5/31/2009 4:23:50 PM
Advantage Credit Spreads
Last week I mentioned our sister service - Advantage Credit Spreads. This service involves the use of options on the S&P 500 (SPX).
Essentially Credit Spreads involve the purchase of one option and a sale of another option in the same class and expiration but different strike prices. The sold option is slightly closer to the market than the bought one, which generates a credit that goes straight into your account (the net premium received).
The aim of Advantage Credit Spreads is to have the position expire worthless each month so that you keep the entire premium that was paid to you at the beginning. This is our performance so far this year:
As you can see, we don't shoot for the moon with this strategy, we consider ourselves as the tortoise, slow and steady wins the game. Some consider this style to be boring but if you're looking at the market as a place to get your thrills, you'll likely lose in the long run (much like a player in a casino!).
This strategy is about being the house (continuing with the casino analogy), and we all know the house does very nicely in the long run. This is why it makes sense to place a portion of your portfolio into this strategy. To learn more, please click here.
Note, this service can also be auto-traded (for free) through Think or Swim brokers (to make it even more boring!)
On to the weekly report.
SPY: Short 50%
QQQQ: Short 50%
This past week was somewhat bullish, despite the fact that news was generally negative. The markets are still considered to be in a sideways pattern, although the potential for an upward break seems to be growing.
We'd been looking for a close below 880 on the SPX and 1350 on the NDX to confirm our bearish stand but support has held very well and Friday's close was quite strong. The one proviso to all this is that Friday was end of month and so there's a possibility that the close was just window dressing for the mutual funds to look good.
The week ahead may give us a more definite direction but if that move is higher, a larger retracement will be due at some point down the track.
A side note about non-trending markets and timing services. One of the keys for any timing service is the ability to position itself for intermediate trends. No one knows the exact point of when a new trend begins (except in hindsight), so when the market goes sideways for a while, conflicting messages come through as the bulls and bears jostle to win the day. The result of this jostling is draw downs on your account! As long as the trends are in fact captured, these draw downs can be accommodated for as part of the cost of trading (assuming your position sizing and leveraging are being managed also).
On to the analysis..
SPX Chart - Bigger Picture
Not a great deal has changed in the bigger picture other than we are testing a high point. If we get a close above the resistance points then that will change the picture for the near term.
SPX Chart - Shorter Picture
The shorter picture shows how we've been going sideways since the start of May but Friday's close was the highest level since early May.
For the week ahead, the likelihood is that we touch the 200 DMA around 930 and then continue sideways again. Having said that, the longer we consolidate sideways, the greater the probability that we'll get an upside break.
As a side note, the MACD has the potential to turning positive here, it's not guaranteed to do it of course but if it does turn positive, the bulls will be in full control.

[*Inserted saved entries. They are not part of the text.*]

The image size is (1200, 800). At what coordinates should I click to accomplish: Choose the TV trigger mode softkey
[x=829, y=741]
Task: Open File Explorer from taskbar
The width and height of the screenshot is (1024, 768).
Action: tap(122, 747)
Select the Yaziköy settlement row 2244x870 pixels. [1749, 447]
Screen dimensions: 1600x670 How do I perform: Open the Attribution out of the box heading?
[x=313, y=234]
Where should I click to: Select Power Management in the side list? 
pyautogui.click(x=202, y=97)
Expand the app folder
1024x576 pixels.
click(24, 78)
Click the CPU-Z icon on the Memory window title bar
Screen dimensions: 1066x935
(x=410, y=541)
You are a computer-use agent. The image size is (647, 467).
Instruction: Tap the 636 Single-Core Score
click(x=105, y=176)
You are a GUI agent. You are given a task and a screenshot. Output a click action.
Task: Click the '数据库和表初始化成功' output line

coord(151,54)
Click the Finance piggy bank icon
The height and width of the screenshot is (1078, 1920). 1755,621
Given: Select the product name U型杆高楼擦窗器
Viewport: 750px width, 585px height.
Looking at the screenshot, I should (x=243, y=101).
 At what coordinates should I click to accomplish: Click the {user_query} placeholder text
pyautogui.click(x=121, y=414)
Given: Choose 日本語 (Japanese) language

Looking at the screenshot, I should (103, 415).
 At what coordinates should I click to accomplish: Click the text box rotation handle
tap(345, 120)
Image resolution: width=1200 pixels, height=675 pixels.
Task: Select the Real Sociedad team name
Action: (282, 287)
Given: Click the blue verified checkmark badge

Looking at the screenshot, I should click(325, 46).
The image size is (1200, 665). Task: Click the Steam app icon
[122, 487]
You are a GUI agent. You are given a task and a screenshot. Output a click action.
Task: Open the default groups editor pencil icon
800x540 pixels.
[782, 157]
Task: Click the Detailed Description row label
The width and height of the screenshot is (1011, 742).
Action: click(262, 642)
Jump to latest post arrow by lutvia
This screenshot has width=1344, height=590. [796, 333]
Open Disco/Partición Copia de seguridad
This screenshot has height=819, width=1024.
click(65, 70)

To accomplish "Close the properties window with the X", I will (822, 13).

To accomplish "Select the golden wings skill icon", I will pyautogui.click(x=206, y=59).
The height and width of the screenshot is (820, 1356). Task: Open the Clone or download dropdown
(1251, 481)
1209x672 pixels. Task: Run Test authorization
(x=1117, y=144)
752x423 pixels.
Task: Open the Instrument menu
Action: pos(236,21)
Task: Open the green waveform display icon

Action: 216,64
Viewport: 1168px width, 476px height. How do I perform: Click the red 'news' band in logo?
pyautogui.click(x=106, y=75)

Support on the SPX is now 860 - 875 and resistance 925 - 950.
NDX Chart - Shorter Picture
The Nasdaq broke out of the triangle discussed last week and has now closed at its highest level since early October, it's now testing the high of May 6th.
As unlikely as it seems that the market will continue the great run that started on March 10, the potential is building. We have a MACD that's very close to turning positive, the 50 DMA is close to crossing the 200 DMA, a rising RSI and an up tick in volume. If the rise does in fact continue, it's likely to lift the rest of the market also.
For the week ahead, support on the NDX is 1350 - 1390 and resistance is right here.
The VIX - Bigger Picture
I thought I'd give a broader perspective of the VIX as a possible indicator of where we're heading in the medium term.
The chart is quite interesting as it shows that we've had a weekly close below 30 for the first time since September last year. There's also a large symmetrical triangle, which implies that volatility is going to be contained in the mid term between 25 and 40 (that's still quite a big range).
From the indicators perspective the RSI is approaching one its lowest levels in over 3 years, there's divergence on the MACD histogram but the linear MACD is not indicating a change of direction in the near term. The conclusion to be drawn from this is that the markets will remain resilient here but a retracement can be expected within the next few months.
The VIX Picture
In the shorter term, the VIX is essentially confirming the sideways move of the markets, although the MACD is showing the possibility of a cross lower. This scenario adds to the potential for a break higher in the markets.
As mentioned last week, 34 is the level to watch for a break down in the markets. However until then, the markets bias is sideways to up.
The VIX measures the premiums investors are willing to pay for option contracts and is essentially a measure of fear i.e. the higher the VIX, the higher the fear in the market place.
Quote of the Week:
The quote this week is from Henry David Thoreau, "Things do not change, we change."